## Records shown
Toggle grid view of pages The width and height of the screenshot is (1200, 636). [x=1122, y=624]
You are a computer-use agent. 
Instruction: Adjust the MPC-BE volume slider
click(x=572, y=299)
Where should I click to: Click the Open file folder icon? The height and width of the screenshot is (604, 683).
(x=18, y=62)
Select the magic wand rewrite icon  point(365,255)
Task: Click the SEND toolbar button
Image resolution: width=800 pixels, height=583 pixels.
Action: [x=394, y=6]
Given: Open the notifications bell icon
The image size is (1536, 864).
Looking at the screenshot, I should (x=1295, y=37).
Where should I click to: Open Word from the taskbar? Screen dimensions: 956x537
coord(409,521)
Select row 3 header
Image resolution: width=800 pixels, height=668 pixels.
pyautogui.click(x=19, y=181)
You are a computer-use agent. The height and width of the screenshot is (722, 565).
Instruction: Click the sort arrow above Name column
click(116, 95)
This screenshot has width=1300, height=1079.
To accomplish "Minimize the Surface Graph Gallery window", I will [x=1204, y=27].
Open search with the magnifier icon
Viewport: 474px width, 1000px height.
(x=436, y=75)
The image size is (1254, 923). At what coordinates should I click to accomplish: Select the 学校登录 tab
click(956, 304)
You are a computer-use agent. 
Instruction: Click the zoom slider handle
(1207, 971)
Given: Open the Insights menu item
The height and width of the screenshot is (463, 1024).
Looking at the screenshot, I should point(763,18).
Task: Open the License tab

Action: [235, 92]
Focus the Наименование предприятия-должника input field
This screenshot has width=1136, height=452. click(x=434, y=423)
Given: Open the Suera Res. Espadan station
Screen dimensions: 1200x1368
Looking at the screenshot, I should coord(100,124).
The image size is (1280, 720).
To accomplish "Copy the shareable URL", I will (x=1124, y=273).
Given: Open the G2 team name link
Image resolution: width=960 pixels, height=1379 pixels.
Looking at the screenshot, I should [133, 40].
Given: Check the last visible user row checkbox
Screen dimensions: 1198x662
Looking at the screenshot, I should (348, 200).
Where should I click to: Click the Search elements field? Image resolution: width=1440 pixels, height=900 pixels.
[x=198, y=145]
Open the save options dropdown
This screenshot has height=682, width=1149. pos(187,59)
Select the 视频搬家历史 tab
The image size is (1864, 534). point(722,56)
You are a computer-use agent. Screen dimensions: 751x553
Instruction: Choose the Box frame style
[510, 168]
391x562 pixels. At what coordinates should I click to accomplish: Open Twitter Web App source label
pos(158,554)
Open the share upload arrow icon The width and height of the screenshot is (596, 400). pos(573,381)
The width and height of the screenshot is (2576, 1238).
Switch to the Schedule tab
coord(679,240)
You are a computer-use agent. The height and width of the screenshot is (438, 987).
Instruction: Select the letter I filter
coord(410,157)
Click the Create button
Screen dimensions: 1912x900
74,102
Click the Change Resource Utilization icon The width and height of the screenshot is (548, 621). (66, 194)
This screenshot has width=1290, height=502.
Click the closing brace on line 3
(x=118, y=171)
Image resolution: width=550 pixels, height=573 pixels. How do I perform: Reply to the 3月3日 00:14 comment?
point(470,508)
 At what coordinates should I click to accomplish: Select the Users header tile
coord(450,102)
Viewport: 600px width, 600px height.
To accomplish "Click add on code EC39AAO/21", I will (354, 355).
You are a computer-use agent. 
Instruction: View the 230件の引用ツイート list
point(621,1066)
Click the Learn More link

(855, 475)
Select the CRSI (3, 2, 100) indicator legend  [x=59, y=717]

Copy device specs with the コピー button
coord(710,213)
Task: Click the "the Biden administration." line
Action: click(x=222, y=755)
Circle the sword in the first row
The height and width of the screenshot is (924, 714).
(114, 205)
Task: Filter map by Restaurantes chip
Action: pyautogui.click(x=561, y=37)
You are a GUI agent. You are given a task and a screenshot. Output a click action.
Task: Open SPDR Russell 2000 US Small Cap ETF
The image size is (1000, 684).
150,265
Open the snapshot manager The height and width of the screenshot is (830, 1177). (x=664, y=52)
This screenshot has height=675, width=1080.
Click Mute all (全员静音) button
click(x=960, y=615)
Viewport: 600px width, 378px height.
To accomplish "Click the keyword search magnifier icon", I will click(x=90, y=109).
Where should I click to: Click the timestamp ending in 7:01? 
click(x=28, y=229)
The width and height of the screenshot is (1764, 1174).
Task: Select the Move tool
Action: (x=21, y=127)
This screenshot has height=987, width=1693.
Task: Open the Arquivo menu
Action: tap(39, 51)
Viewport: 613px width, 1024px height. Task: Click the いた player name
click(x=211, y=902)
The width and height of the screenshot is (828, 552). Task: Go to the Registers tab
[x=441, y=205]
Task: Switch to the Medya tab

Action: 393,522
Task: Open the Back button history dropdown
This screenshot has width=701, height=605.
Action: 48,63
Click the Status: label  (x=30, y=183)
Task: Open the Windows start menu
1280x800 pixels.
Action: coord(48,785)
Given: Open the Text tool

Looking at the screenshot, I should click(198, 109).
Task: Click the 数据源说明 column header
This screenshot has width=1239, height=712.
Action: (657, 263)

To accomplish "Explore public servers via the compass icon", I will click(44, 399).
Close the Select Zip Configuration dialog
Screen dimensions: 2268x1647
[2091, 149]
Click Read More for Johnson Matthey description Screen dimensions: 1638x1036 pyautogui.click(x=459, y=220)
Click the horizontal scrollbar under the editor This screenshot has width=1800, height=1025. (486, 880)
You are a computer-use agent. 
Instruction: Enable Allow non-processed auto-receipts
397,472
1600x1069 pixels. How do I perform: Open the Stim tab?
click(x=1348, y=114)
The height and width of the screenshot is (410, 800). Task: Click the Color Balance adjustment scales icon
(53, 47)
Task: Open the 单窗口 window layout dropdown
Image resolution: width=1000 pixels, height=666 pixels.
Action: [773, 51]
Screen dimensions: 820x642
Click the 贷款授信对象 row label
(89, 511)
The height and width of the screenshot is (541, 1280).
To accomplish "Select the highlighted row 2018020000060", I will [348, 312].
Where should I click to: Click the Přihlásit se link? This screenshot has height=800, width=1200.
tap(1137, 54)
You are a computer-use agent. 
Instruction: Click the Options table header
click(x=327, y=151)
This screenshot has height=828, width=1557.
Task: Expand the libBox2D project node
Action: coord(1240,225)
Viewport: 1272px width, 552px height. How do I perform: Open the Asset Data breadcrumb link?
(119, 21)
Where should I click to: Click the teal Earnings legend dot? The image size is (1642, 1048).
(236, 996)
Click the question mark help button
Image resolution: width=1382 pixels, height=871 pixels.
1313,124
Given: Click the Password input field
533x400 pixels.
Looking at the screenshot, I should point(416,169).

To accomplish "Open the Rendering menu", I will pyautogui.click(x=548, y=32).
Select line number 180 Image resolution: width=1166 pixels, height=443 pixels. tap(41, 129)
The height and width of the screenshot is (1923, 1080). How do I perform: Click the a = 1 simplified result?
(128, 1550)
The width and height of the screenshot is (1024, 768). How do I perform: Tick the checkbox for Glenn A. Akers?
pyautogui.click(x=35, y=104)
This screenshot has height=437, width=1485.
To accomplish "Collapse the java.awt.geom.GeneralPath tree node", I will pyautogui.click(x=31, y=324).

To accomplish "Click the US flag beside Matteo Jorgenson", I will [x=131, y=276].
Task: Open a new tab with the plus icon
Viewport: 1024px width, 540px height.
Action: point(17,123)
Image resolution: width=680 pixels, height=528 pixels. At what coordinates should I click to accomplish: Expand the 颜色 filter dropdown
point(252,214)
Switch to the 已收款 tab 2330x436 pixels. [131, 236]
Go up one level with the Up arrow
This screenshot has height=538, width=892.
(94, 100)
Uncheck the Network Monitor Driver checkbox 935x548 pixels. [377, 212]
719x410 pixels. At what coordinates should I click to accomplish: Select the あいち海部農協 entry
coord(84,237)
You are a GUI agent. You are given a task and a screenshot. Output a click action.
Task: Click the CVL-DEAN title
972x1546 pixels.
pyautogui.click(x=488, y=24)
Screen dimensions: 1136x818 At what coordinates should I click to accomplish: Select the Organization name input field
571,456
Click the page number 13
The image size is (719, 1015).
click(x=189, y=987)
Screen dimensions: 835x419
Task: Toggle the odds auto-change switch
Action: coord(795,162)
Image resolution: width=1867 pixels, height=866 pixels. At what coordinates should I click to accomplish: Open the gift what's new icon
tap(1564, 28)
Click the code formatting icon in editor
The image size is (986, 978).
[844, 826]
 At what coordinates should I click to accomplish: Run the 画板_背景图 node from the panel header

## Problem details
Going through the entries, return every line holding the word "number".

## Written solution
Select line number 180 Image resolution: width=1166 pixels, height=443 pixels. tap(41, 129)
Click the page number 13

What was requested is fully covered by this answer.